Given request:
Retype the rows between the lines containing "1200x666 pixels. How" and "Collapse the Administration", inclusive, keeping every character the same.

Information shown:
===============
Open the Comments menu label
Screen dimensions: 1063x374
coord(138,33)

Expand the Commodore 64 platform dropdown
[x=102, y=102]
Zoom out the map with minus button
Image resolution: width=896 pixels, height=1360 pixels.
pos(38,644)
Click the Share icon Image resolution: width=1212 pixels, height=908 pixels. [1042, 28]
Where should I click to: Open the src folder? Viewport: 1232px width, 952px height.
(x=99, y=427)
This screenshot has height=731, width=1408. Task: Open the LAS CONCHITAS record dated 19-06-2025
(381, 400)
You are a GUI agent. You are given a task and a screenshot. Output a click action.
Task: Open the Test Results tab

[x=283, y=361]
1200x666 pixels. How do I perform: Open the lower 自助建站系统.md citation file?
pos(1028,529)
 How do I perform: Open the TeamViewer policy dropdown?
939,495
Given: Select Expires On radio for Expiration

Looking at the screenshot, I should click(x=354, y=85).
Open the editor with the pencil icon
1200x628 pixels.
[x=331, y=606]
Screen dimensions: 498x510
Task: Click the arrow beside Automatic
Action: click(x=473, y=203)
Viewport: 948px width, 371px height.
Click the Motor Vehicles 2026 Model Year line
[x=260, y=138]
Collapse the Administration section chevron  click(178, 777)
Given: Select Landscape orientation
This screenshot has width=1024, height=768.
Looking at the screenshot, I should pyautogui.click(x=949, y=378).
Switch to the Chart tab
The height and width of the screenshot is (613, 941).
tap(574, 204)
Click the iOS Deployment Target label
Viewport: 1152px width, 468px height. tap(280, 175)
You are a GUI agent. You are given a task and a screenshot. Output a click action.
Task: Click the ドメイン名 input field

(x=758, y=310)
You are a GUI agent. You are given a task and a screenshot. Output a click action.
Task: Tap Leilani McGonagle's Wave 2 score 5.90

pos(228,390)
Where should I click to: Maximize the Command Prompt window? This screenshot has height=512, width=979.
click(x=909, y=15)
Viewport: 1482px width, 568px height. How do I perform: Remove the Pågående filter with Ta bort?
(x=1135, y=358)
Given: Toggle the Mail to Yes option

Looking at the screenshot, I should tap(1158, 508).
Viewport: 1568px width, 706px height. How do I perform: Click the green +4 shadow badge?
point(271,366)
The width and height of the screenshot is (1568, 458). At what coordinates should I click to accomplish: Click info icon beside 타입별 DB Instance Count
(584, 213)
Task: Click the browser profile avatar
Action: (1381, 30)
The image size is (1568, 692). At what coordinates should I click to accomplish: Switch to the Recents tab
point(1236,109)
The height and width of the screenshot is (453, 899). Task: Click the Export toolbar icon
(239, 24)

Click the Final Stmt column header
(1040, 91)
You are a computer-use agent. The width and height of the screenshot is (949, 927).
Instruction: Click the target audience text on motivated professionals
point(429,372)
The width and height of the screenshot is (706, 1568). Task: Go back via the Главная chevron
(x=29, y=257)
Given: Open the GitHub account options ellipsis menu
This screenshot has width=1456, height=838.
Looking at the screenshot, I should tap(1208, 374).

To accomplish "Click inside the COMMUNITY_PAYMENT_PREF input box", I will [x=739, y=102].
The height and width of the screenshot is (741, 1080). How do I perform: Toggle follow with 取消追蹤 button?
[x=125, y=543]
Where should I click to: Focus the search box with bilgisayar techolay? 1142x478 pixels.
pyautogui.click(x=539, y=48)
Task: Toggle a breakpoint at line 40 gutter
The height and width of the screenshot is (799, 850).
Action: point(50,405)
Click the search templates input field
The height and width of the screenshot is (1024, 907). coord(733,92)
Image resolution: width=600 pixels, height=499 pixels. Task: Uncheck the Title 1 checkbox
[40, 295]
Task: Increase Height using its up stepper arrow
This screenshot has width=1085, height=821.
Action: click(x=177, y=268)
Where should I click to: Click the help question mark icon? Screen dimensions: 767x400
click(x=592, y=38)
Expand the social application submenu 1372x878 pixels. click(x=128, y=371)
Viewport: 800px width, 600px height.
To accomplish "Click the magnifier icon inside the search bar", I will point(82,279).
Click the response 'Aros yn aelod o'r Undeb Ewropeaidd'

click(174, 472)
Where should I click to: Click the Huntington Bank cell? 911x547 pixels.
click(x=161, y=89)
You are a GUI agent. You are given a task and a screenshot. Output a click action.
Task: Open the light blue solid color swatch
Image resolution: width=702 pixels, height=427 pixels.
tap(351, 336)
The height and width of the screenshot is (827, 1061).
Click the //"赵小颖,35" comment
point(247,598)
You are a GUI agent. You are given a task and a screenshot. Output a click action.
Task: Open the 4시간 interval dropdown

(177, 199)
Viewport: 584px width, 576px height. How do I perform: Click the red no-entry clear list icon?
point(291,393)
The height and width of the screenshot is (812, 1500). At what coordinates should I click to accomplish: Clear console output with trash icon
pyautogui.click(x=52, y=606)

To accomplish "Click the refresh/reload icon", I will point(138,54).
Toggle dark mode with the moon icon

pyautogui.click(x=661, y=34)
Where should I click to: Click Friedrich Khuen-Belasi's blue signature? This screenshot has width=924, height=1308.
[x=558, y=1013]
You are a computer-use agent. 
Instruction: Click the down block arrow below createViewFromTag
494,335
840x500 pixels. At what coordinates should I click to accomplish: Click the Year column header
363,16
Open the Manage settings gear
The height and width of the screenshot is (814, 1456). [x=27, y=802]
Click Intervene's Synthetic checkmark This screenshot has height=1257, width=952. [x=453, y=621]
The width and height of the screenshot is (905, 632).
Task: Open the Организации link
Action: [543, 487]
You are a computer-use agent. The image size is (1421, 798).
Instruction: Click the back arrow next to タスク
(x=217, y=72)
===============
Response below:
1200x666 pixels. How do I perform: Open the lower 自助建站系统.md citation file?
pos(1028,529)
 How do I perform: Open the TeamViewer policy dropdown?
939,495
Given: Select Expires On radio for Expiration

Looking at the screenshot, I should click(x=354, y=85).
Open the editor with the pencil icon
1200x628 pixels.
[x=331, y=606]
Screen dimensions: 498x510
Task: Click the arrow beside Automatic
Action: click(x=473, y=203)
Viewport: 948px width, 371px height.
Click the Motor Vehicles 2026 Model Year line
[x=260, y=138]
Collapse the Administration section chevron  click(178, 777)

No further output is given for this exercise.